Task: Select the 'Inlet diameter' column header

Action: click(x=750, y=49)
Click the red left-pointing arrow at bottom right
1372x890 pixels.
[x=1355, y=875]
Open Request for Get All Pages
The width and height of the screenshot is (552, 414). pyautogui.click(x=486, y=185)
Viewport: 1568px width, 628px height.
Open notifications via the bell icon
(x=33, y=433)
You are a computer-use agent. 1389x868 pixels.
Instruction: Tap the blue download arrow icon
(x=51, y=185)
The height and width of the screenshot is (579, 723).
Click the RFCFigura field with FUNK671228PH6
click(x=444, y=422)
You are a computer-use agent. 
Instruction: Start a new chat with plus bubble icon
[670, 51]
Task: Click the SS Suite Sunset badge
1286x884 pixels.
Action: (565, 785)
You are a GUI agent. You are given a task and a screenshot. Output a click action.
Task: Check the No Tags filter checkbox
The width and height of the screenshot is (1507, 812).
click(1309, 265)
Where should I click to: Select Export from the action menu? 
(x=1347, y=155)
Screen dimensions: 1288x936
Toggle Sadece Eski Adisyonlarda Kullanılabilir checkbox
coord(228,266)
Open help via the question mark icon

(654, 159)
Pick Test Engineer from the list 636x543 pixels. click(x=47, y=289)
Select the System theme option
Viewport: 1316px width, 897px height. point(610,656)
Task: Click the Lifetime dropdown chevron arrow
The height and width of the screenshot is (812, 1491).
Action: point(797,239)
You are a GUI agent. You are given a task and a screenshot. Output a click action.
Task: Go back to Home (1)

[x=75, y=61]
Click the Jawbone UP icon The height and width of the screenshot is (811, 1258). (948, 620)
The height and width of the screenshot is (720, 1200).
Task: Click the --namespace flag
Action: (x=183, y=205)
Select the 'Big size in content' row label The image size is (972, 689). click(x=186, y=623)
---+---
Task statement:
Locate every line of the material that contains the word "Viewport", and copy each of those lines.

Solution:
Viewport: 1568px width, 628px height.
Viewport: 1316px width, 897px height. point(610,656)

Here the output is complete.